Textile mills – symbols of 20th-century economic expansion that created jobs and led to communities of families sprouting. In Spartanburg County, textile mills created a way of life for generations of families.
Dotted around the county, these expansive, often-brick buildings directly connect the past, present and future of economic development in Spartanburg.
Perhaps the most unique mill revitalization project in all of Spartanburg County is underway at Anderson Mill.
The former gristmill is the oldest standing mill in South Carolina, and hosted the very first meeting of Spartanburg County’s government in 1785.
Now, in 2019, the Tyger River Foundation is working to bring the mill back to life as a functioning mill. The $2 million project – which has been planned since 2005 – would restore the mill’s machinery to offer visitors a glimpse into how the 18th century mill once operated.
Once complete, Anderson Mill will be available for public tours, and will likely grind corn yet again at least a few times a year.
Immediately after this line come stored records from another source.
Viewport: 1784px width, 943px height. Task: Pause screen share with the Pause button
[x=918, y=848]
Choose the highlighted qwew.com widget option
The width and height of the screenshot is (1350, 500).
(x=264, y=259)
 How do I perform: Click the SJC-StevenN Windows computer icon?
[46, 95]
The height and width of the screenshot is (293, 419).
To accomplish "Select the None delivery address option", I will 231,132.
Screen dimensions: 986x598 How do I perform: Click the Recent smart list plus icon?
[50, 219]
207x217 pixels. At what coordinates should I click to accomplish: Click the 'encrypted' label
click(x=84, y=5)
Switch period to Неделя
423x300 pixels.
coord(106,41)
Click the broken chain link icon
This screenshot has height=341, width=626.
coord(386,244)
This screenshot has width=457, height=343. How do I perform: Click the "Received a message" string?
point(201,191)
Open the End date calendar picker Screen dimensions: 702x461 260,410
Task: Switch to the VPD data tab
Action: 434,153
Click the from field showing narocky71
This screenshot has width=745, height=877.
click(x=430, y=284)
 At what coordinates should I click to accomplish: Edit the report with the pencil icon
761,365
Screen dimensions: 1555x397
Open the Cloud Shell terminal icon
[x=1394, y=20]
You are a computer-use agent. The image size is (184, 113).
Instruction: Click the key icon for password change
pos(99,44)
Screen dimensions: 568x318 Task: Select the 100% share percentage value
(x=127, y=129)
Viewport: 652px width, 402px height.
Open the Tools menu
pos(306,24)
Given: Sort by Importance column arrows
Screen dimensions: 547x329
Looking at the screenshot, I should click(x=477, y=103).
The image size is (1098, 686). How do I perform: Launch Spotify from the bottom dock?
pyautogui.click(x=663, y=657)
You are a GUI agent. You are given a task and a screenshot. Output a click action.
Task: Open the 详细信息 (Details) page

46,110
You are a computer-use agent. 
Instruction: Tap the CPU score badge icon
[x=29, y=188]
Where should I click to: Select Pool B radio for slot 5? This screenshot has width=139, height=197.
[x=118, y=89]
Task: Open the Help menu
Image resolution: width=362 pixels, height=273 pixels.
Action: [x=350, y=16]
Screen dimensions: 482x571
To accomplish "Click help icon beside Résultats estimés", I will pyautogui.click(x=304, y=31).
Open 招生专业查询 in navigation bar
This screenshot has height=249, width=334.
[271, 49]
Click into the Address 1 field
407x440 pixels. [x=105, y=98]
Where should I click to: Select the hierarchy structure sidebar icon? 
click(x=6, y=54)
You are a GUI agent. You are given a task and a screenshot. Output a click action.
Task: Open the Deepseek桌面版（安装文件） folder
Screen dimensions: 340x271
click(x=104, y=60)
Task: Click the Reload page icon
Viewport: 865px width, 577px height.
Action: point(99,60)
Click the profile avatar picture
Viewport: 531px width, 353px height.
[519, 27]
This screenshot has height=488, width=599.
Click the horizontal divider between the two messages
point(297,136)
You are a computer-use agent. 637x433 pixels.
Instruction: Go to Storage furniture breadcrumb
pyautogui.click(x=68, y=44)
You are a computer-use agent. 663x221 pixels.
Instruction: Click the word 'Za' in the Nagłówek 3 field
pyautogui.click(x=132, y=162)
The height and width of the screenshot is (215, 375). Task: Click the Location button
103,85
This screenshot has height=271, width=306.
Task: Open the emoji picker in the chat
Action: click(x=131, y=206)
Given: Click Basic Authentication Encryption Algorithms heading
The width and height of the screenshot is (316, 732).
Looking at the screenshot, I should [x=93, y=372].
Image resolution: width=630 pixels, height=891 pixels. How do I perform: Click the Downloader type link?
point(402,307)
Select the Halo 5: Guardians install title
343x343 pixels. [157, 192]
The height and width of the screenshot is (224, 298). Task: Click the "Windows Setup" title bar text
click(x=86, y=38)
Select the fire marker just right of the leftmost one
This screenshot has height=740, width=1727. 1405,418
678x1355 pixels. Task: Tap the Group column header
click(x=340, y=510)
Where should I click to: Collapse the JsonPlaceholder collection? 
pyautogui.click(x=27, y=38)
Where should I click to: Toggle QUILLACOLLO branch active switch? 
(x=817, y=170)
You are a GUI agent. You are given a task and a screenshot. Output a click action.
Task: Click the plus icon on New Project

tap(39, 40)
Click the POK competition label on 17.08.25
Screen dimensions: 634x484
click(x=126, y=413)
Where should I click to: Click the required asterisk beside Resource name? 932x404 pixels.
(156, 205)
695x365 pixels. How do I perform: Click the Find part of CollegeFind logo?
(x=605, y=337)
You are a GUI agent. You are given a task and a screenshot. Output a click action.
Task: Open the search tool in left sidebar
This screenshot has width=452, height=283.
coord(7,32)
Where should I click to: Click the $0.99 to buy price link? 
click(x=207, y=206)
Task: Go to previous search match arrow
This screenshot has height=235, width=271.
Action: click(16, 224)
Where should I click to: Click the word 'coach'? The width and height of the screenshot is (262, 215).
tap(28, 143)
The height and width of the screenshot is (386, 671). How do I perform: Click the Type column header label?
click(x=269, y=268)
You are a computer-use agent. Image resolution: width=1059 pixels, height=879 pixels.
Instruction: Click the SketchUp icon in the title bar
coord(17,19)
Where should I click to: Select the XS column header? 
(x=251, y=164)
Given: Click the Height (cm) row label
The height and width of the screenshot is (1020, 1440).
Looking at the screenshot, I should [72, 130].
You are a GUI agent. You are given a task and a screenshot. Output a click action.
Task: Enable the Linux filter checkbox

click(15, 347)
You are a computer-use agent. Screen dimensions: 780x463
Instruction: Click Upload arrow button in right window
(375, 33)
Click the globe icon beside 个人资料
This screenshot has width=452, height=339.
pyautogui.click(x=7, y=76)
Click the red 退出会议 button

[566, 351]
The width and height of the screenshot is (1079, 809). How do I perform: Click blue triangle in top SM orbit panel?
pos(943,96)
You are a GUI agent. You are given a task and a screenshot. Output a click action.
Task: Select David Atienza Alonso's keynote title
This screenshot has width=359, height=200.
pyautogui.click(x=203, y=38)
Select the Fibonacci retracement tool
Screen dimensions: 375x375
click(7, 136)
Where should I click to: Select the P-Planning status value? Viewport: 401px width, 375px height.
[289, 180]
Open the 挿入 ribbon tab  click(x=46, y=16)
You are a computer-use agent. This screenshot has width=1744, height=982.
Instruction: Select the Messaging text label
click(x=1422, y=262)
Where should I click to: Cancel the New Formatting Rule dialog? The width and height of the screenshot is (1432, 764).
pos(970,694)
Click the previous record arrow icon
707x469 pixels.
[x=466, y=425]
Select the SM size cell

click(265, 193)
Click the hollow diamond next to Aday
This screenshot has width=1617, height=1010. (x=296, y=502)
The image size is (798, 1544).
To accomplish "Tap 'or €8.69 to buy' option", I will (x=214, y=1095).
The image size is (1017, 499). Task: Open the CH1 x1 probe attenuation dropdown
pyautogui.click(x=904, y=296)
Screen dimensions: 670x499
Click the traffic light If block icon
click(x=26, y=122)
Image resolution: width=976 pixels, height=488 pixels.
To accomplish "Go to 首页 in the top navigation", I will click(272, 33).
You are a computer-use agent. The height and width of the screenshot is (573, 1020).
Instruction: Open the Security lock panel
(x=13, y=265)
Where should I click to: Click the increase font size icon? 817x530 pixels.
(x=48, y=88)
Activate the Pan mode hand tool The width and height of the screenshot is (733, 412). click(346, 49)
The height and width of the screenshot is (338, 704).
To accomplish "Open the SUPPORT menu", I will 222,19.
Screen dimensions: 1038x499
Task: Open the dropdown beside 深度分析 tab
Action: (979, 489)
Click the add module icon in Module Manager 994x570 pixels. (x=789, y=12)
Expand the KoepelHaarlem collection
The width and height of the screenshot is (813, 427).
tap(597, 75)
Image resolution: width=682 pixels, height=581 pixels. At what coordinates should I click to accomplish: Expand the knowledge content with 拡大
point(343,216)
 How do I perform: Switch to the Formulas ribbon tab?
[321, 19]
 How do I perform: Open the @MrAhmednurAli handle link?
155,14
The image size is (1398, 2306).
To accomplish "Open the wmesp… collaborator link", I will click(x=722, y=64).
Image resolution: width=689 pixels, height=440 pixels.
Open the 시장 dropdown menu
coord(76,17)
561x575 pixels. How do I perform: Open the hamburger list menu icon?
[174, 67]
Arcadia Mill No. 1 and No. 2
In the Arcadia area of Spartanburg sat Arcadia Mill No. 1 and No. 2. The first mill was built by a Spartanburg pharmacist, and the second cotton mill was added 21 years later.
The Arcadia Mills were renovated with $8 million in economic investment, bringing 92 loft apartments to the old mill. Unlike other mill projects, though, the Arcadia Mills projects brought art to the forefront.
The Chapman Cultural Center partnered on the redevelopment effort, and now, the mill is home to Mayfair Art Studios, complete with 20,000 square feet of soon-to-be-available space with 11 studios for yearly lease, and hourly rentals for ceramics, fiber arts, metal and glass, music studios, dance/movement studios, and exhibition spaces.
Dating back to 1902, Drayton Mills was home to a full mill complex – spinning mill, cotton warehouse, two-story weaving building, water towers, and a company store.
The first phase of Drayton’s $35 million rejuvenation – Drayton Mills Lofts – was finished in 2015, with 289 luxury lofts and more. The second step – the 60,000-square-foot Drayton Mills Marketplace – is now home to 15 tenants including Holliday Brewing, Rick Erwin’s The Standard, Pi-Squared Pizza and more.
Eighteen Hundred Drayton Catering & Events, with 34,800 square feet of indoor and outdoor event and catering space, opened in 2019, bringing new business in the form of wedding receptions, corporate parties and other special events.
The next step of Drayton’s new life will further the area’s economic revitalization. Family housing will come to the area in the form of 118 townhomes, capitalizing on the brand-new Drayton Mills Elementary School.
Star Mill sits on Spartanburg’s Northside – a community undergoing systematic change thanks to the Northside Redevelopment Group and a host of community organizations.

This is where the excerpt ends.